Sensing Devices. A typical SNOTEL remote site consists of measuring devices and sensors, a shelter house for the radio telemetry equipment, and an antenna that also supports the solar panels used to keep batteries charged (fig. 13). A standard sensor configuration includes snow pillows, a storage precipitation gauge, and a temperature sensor. The snow pillows are envelopes of stainless steel or synthetic rubber, about 4 feet square, containing an antifreeze solution. As snow accumulates on the pillows, it exerts pressure on the solution. Automatic measuring devices in the shelter house covert the weight of the snow into an electrical reading of the snow's water equivalent -- that is, the actual amount of water in a given volume of snow.

Drawing of a Typical Remote Site

Figure 13. This drawing depicts a typical remote
SNOTEL site. Pressure pillows are used for measuring
snowfall, a storage precipitation gauge provides
current information about conditions at the site, and
a temperature sensor measures the existing temperature.

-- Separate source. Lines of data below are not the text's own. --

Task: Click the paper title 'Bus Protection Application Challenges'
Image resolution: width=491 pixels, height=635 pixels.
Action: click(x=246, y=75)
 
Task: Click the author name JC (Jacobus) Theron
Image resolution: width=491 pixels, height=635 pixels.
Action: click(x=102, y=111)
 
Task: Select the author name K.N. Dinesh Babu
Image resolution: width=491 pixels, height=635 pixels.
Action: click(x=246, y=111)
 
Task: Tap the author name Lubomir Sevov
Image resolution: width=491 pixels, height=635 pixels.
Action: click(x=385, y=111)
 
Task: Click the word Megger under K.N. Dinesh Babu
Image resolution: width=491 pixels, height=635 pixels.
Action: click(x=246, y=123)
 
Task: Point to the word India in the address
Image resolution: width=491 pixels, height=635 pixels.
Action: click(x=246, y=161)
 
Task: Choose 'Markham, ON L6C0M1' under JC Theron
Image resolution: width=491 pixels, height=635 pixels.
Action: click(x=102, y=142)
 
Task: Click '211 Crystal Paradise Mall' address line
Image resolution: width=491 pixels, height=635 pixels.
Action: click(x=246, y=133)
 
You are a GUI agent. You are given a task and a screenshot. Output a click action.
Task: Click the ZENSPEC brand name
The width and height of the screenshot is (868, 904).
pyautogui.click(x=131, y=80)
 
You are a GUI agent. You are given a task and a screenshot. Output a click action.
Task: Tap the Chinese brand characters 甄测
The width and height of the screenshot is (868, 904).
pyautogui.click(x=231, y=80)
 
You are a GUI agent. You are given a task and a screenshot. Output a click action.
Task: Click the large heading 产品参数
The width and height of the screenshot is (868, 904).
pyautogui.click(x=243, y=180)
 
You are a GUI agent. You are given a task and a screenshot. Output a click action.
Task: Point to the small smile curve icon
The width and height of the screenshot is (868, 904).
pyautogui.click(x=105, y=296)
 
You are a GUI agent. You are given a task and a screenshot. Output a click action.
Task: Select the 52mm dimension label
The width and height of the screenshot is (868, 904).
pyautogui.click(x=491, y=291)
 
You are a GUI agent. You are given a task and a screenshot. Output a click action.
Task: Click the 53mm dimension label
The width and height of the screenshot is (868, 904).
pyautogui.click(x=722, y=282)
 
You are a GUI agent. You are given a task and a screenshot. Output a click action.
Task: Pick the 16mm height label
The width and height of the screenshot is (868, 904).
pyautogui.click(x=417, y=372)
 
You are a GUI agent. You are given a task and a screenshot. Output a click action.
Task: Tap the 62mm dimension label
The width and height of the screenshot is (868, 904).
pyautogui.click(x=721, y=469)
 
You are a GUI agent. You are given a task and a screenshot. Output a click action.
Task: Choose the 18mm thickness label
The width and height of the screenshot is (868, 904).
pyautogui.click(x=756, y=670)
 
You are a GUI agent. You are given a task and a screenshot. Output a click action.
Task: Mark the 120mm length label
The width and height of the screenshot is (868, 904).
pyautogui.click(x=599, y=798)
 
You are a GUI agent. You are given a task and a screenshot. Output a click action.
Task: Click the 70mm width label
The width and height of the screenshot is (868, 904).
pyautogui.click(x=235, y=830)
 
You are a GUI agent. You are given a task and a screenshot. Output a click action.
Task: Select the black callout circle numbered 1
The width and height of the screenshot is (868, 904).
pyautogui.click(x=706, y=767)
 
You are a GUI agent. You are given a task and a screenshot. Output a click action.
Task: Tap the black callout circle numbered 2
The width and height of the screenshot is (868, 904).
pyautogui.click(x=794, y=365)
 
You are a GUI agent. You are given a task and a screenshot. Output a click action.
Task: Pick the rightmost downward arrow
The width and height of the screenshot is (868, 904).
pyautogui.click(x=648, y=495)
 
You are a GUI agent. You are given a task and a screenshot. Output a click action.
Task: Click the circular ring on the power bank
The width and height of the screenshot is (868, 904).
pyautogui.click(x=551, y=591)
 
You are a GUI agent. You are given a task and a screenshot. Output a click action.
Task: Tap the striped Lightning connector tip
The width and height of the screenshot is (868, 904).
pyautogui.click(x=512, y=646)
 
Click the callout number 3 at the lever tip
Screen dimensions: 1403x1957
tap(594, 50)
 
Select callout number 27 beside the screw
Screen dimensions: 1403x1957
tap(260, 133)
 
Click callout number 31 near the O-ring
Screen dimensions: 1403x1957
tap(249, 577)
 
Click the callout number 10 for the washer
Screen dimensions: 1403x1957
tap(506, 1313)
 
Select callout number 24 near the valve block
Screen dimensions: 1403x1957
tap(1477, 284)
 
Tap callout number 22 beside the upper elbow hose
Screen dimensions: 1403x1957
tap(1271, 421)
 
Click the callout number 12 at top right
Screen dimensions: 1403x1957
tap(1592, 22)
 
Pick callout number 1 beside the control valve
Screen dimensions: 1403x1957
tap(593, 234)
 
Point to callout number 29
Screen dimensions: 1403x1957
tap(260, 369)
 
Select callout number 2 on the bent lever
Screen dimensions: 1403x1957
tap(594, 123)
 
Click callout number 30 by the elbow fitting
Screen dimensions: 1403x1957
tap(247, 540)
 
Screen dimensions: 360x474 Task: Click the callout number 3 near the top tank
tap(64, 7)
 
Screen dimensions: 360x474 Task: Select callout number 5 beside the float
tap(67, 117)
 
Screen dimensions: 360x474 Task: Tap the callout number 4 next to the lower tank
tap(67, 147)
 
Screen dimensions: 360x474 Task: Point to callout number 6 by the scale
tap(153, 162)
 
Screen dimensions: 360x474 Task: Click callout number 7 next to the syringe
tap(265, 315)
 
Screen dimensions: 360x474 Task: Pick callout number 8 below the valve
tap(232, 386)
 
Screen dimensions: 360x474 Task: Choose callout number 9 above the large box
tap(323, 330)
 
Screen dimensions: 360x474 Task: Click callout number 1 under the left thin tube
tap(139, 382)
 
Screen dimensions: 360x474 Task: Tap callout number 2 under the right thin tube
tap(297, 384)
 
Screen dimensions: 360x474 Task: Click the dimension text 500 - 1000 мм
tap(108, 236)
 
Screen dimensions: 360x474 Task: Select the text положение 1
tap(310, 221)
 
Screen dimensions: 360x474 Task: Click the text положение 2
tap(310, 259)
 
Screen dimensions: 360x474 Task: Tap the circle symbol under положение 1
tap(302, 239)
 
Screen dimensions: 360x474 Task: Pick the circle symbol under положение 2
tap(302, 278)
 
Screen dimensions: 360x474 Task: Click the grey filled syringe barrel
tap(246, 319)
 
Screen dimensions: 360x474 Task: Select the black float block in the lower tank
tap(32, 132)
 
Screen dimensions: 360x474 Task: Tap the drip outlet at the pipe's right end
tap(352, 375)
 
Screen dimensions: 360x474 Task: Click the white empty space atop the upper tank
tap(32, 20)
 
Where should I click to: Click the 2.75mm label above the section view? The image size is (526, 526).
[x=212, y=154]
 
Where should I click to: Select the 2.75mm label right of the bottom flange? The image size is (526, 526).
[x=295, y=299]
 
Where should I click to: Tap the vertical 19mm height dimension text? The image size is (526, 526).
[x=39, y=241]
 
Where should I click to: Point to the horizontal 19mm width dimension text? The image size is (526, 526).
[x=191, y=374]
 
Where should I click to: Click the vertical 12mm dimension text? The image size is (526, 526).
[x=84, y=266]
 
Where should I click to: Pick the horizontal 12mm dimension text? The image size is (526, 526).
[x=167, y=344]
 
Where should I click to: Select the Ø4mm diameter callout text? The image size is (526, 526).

The precipitation gauge measures all precipitation in any form that falls during the year. The temperature sensor determines the minimum, maximum, and average daily readings.

Additional sensors can be incorporated into a particular site for measuring wind speed and direction, soil temperature, snow depth, and a variety of other weather and environmental aspects. The configuration at each site is tailored to the physical conditions, the climate, and the specific requirements of the data users.

Telemetry. SNOTEL uses the principle of radio transmission by meteor burst. Radio signals are aimed skyward where the trails of meteorites reflect or reradiate the signals back to Earth.

The meteor burst technique allows communications between two locations as much as 1,200 miles apart. Two master stations -- at Boise, Idaho, and Ogden, Utah -- cover the 10 Western States, an area of about 1 million square miles. By cable, the master stations feed the data to SNOTEL's Centralized Forecasting System in Portland, Oregon. The Alaska Meteor Burst Communication System (AMBCS) for snow surveys is similar. All remote SNOTEL sites are interrogated daily on a regular schedule. Additional interrogations can be conducted on demand, and any special reporting requirements can be programmed into the site's microprocessors. In the Alaskan system, hourly interrogations are conducted, and the data are made immediately available to cooperating agencies.

Quality Control. The sites are designed to operate unattended for 1 year in severe climates. Each site receives preventative maintenance and sensor adjustment annually. The reliability of each SNOTEL site is verified by ground truth measurements taken during regularly scheduled manual surveys. These readings are compared with telemetered data to check that values are consistent and compatible. Any values found to be beyond specified limits are carefully examined and edited to ensure a continuous, high-quality record. Every year each site's performance is compared against established performance standards. Sites not meeting rigid criteria undergo a thorough field evaluation to correct any site deficiencies.

Remote surveys

Billions of sand-sized meteorites enter the atmosphere daily. As each particle heats and burns in the region 50 to 75 miles above the Earth's surface, its disintegration creates a trail of ionized gases. The trails diffuse rapidly, usually disappearing within a second, but their short lifespan is adequate for SNOTEL communications to be completed (fig. 14).

The process has three major steps: (1) master stations request data from remote sites; (2) sites respond by transmitting their current data; (3) and finally a master station acknowledges receipt and signals the site transmitter to stop. This complex exchange, taking place in a fraction of a second, is possible thanks to microprocessors.

Drawing Depicting the Meteor Burst Technique

Figure 14. Depicts meteor burst technique.